For some purposes the blind end bushing 23 may be replaced by another open end bushing 26 with a locking mechanism like that described above, so that the bolt is locked from both ends.
It is desired that the shackle and the bolt be made of a material which is saw resistant and impact resistant as well as resistant to cutting by large, readily available, cutting mechanisms or tools. Thus, the shackle and bolt may be formed of a case hardened steel or suitable stainless steel. However, for maximum effect, it is desirable to form these parts out of saw resistant material such as described in the above-mentioned patent and application of Shwayder et al.
Such material is essentially formed of a thin wall metal tube or sleeve 50, e.g., formed of stainless steel, containing a polygonal shaped metal core 51, as for example an approximately square shaped steel rod or hexogonal steel rod, etc., wherein longitudinal spaces 52 are formed between the core and the interior wall of the sleeve or tube. Such spaces are filled with a matrix 53 made of hardened particles, such as tungsten carbide or similar hard carbide particles with a soft binder such as a suitable brazing material to form a hard mass with the binder substantially filling the spaces between the particles and holding them against movement. Such type of construction, with the abovementioned matrix, tends to break the teeth of conventional saws used for cutting metal and are extremely difficult to break or cut through with mechanical cutting tools. Thus, for all practical purposes, they are breakproof and cutproof. That is, they provide in the lock herein, sufficient resistance to protect against all but determined professional efforts utilizing more than normally available tools.
In operation, the user of the lock may grasp the free end of the shackle long leg 16 and push the shackle U-shaped portion away from the base so that the shackle may encircle the objects to be locked together, in the same way as a chain would otherwise be used. Thereafter, the short leg 17 is inserted into the corresponding base hole 20 and the locking mechanism 35 is rotated, as by inserting a key therein, for rotating the bolt so that the bolt peripheral portions enter into the notches 33 formed on the shackle legs.
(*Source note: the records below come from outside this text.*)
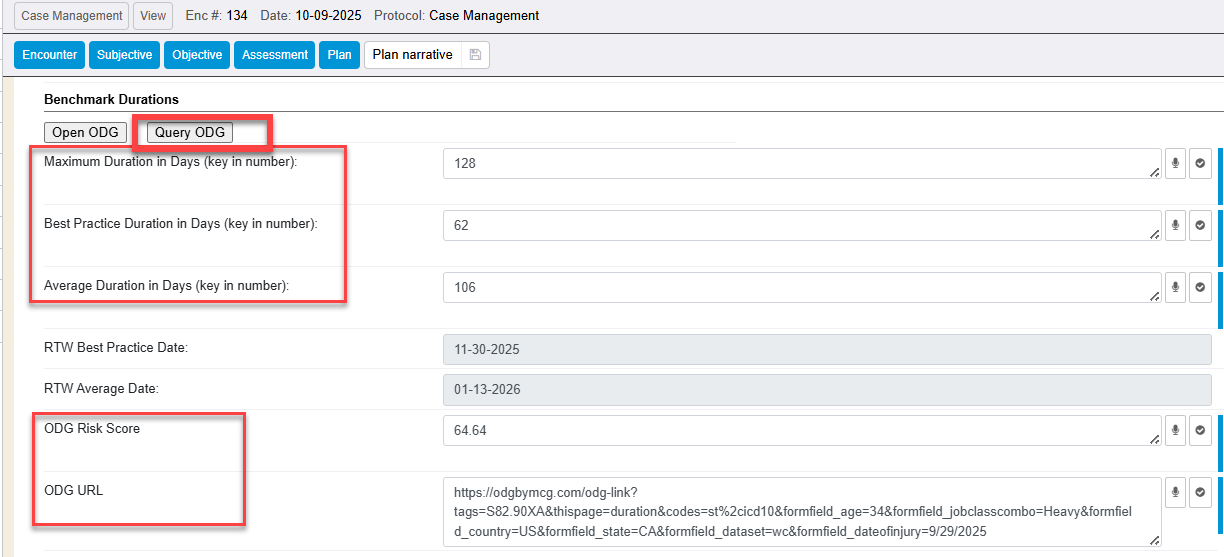Select the Encounter tab
Viewport: 1224px width, 557px height.
tap(49, 55)
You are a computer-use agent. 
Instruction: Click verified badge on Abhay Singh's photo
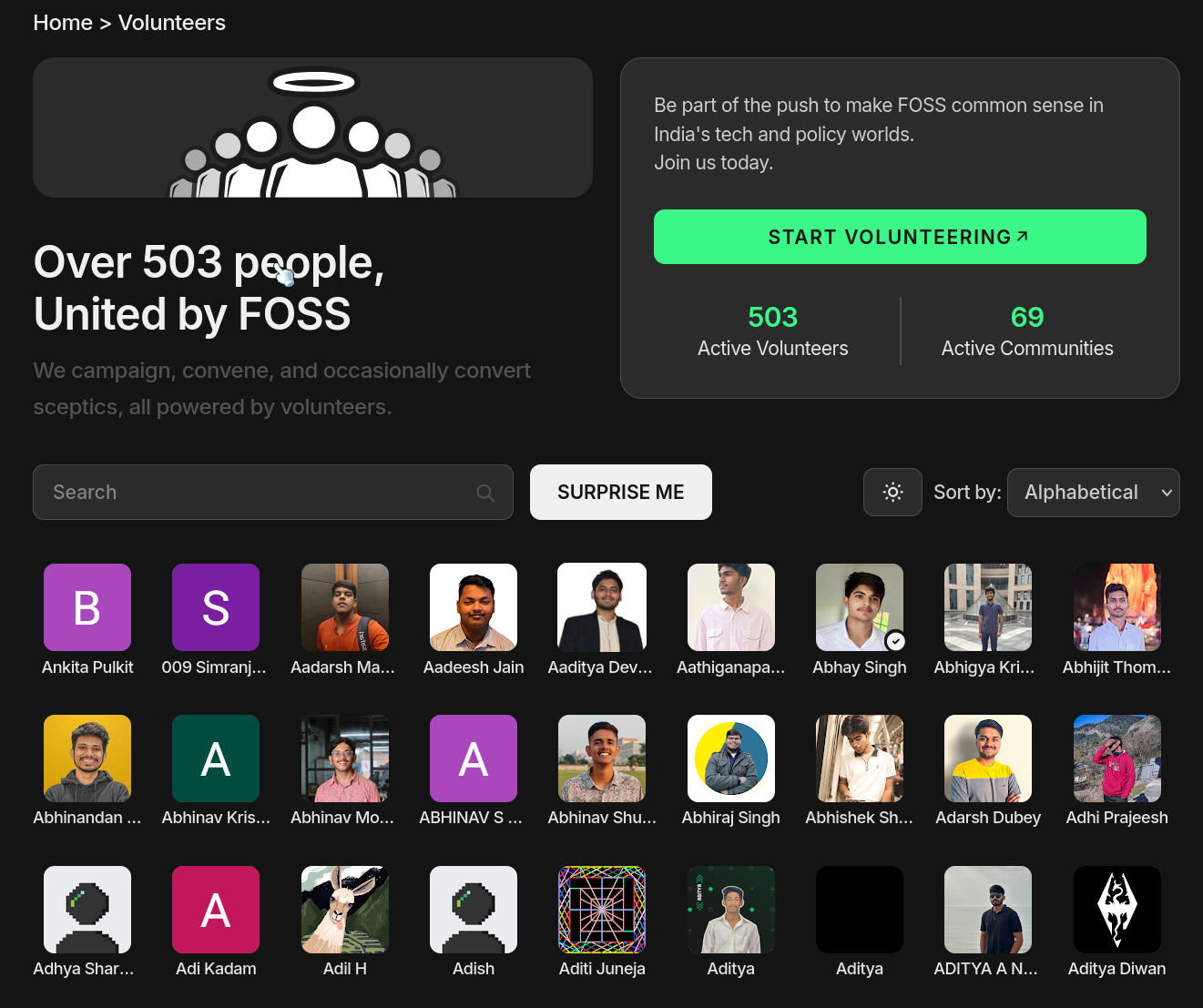pos(895,641)
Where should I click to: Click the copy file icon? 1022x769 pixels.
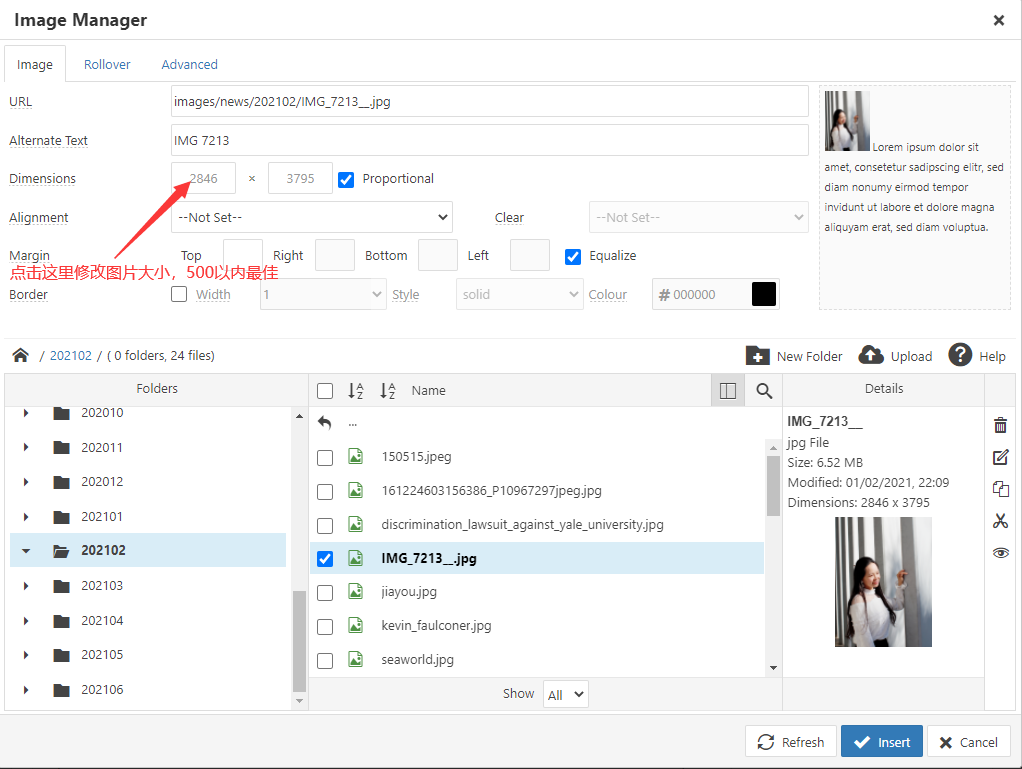(1000, 489)
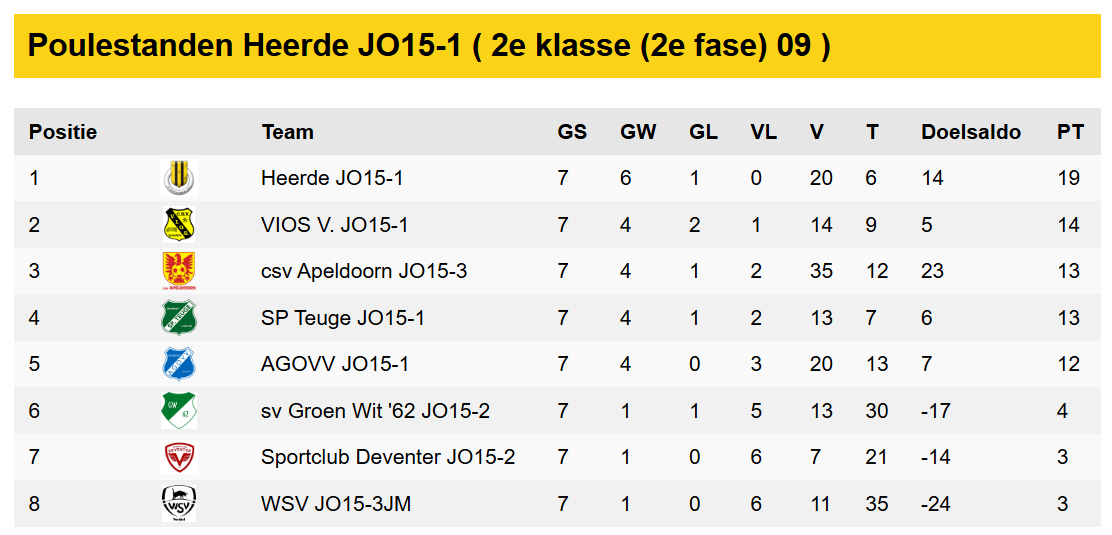Screen dimensions: 1112x535
Task: Click the Positie column header
Action: click(63, 132)
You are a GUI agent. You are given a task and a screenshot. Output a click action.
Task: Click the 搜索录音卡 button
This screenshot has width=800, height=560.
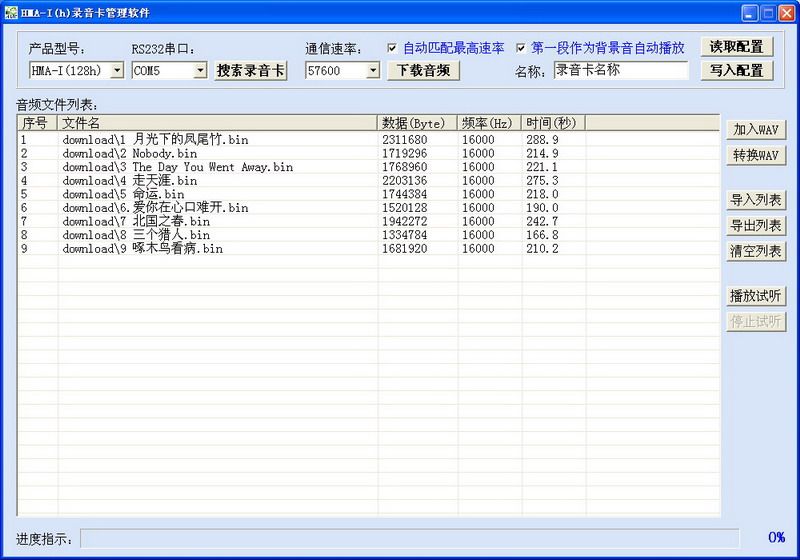[251, 70]
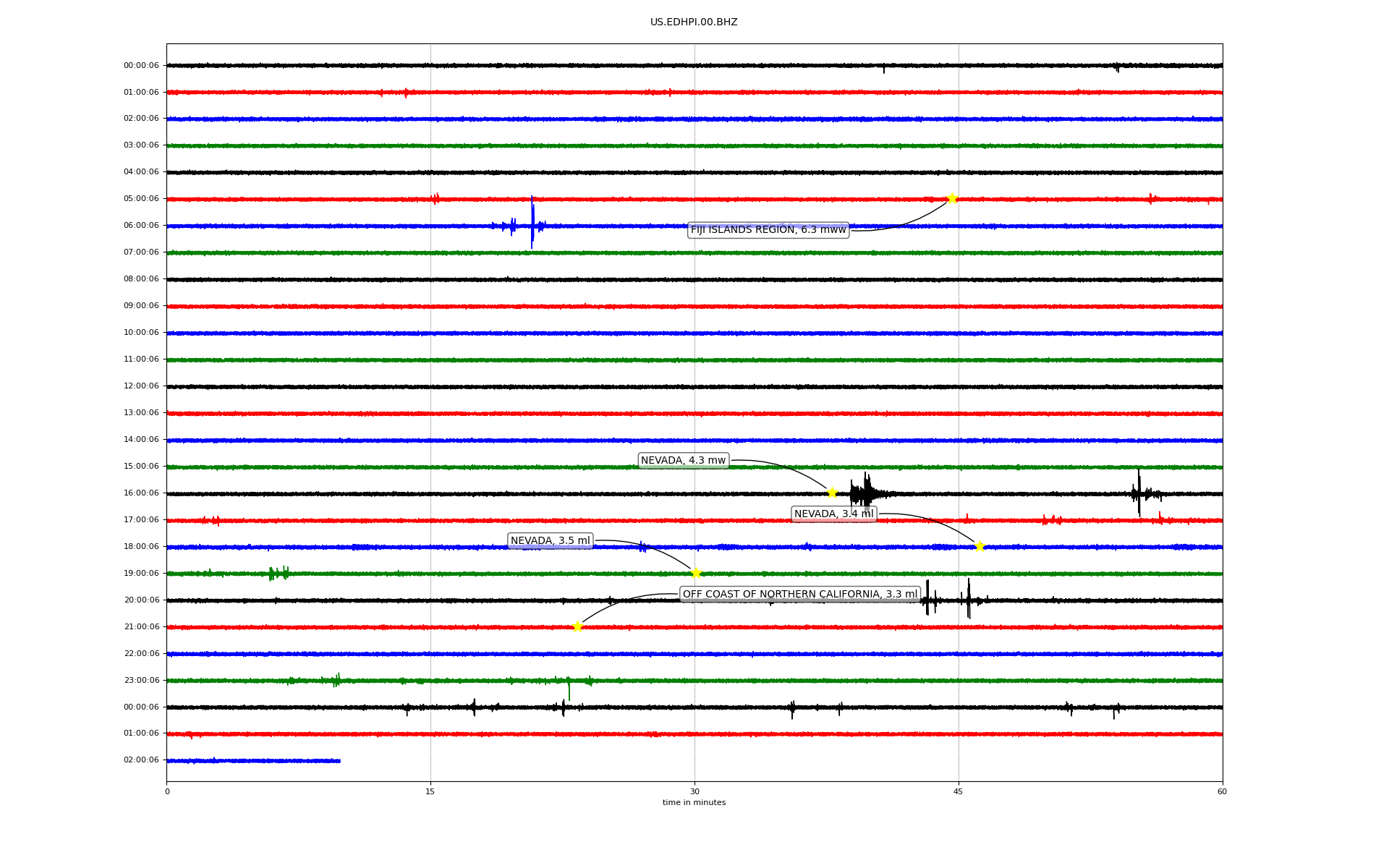The width and height of the screenshot is (1389, 868).
Task: Click the end of the short 02:00:06 blue trace
Action: [339, 761]
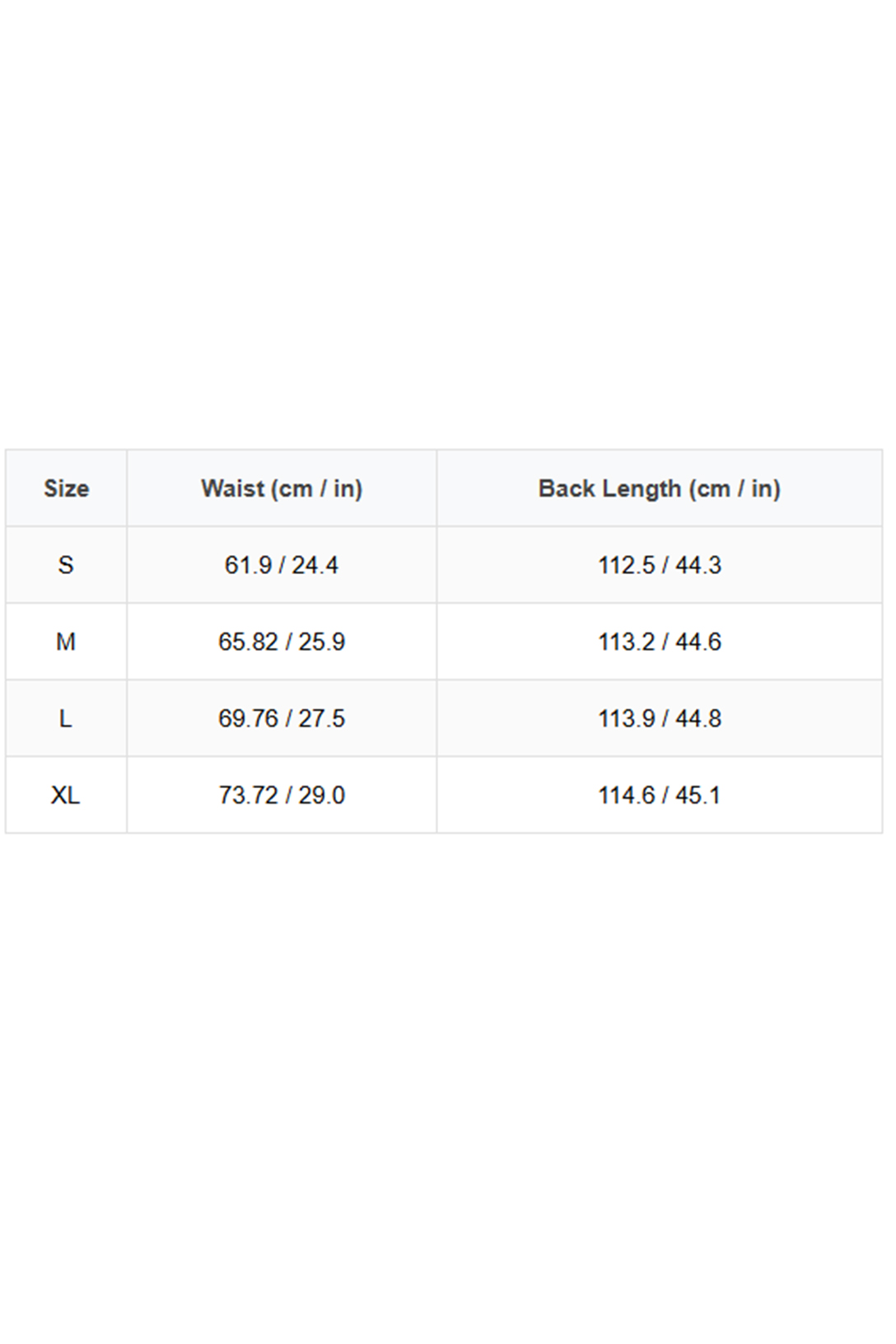Click the 45.1 inch back length value
This screenshot has width=896, height=1344.
[698, 796]
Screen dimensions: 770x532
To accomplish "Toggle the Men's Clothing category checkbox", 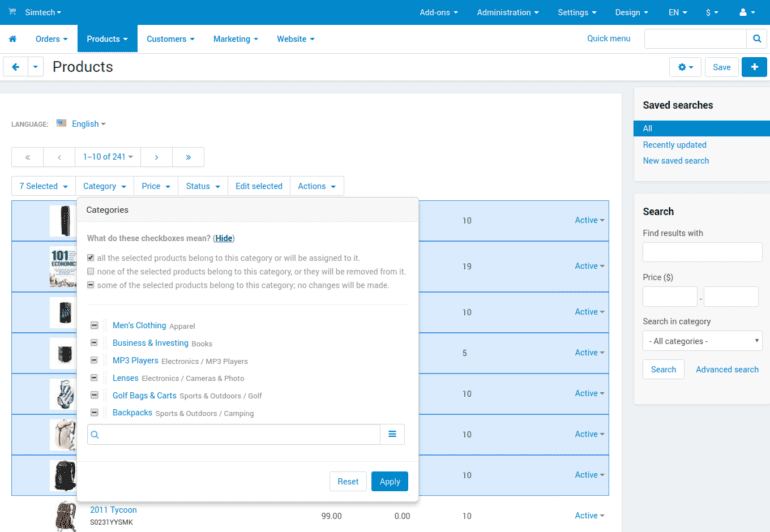I will click(94, 326).
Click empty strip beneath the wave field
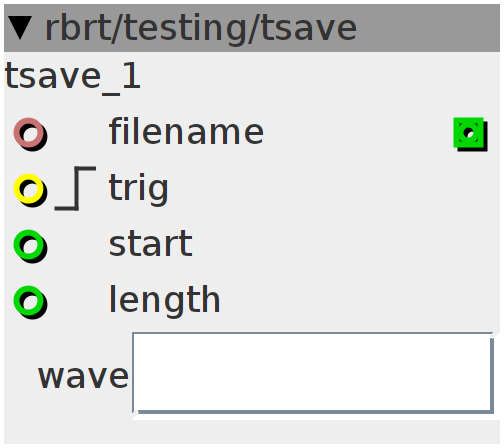The width and height of the screenshot is (504, 448). tap(252, 431)
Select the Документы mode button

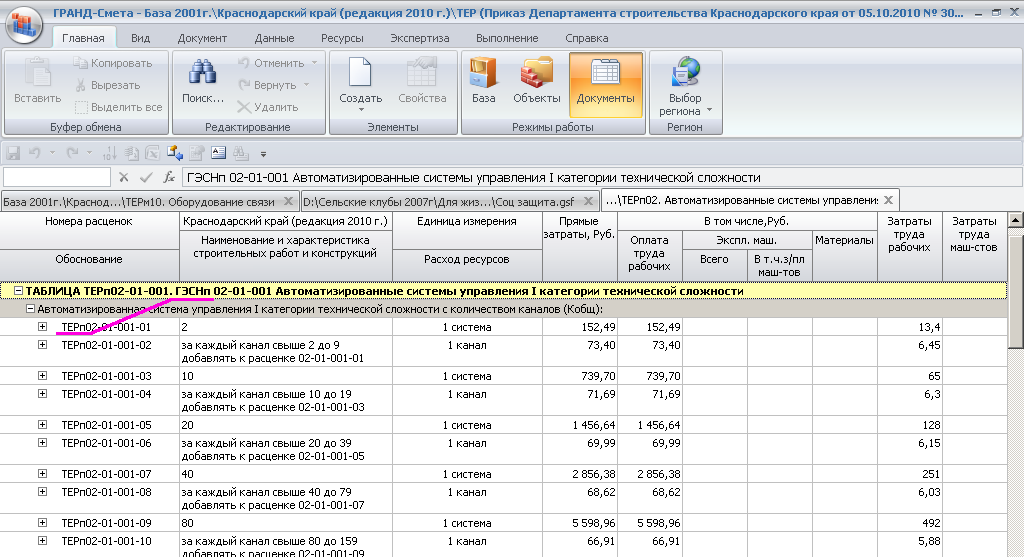605,81
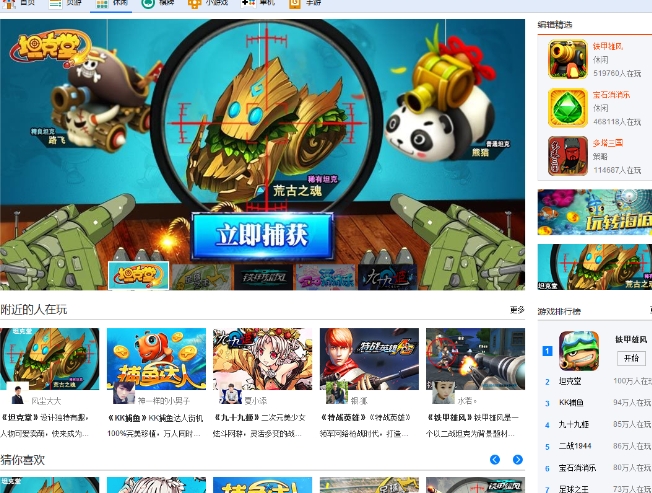Click the 立即捕获 banner button
Image resolution: width=652 pixels, height=493 pixels.
262,235
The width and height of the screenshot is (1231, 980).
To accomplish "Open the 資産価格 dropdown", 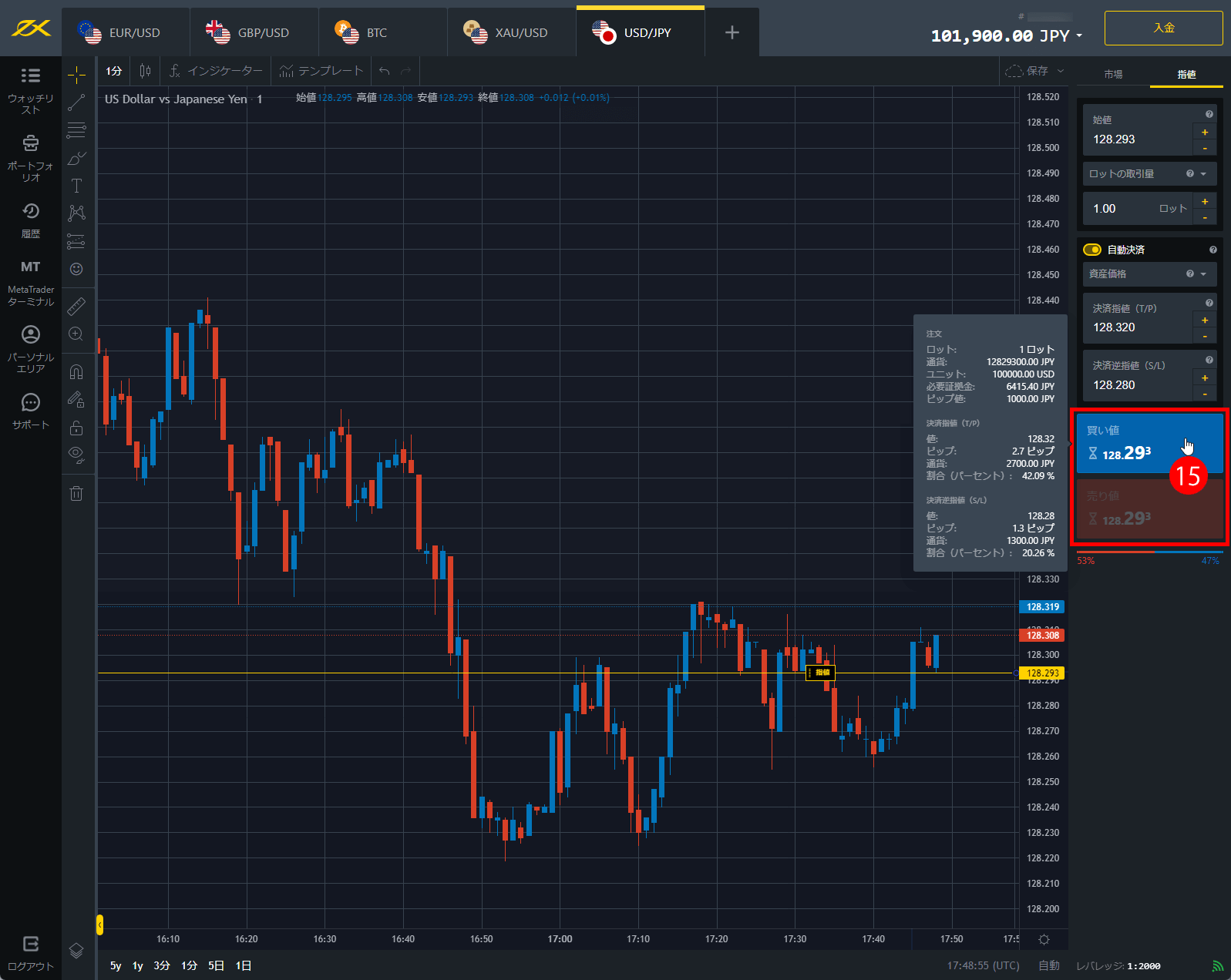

For opening the lock, the bolt is rotated to align its notches with the legs of the shackle so that the shackle may be withdrawn from the base.
The bolt is completely concealed within the base and it as well as the bushings are firmly locked by the shackle legs as well as vice-versa to prevent knocking the bolt or the bushings out endwise with a hammering tool. Further, the locking mechanism 35 is almost completely concealed within the surrounding bushing and base, with the exception of its keyhole exposed face portion, so that it too is tamperproof. Thus, the only exposed portions of the lock are the shackle and the base and any attempt to cut through the shackle is frustrated by the shackle material itself. Likewise, an attempt to cut through the base is frustrated by the bolt which completes the sawproof loop comprising the shackle plus bolt.
FIGS. 19-20 illustrate a modification wherein separate legs or pins 60a and 60b replace the unitary U-shaped shackle described above. The legs or pins are fastened, e.g., as by welding, to adjacent edges of members to be locked together, as for example, to the adjacent edges of a pair of metal doors 61-62.
The lock construction is otherwise the same as that described above, except open end bushings 26 and lock mechanisms 35 are used at both ends of the base 18.
The pins 60a -b may each be of the same length, in which case the holes for receiving them in the base may both be blind hole constructions the same as hole 20 described above. Alternatively, one leg may be longer than the other, so as to provide a place to hang the base from when the other leg is not inserted in the bar. In that case, the open base hole 19, described above, may be used.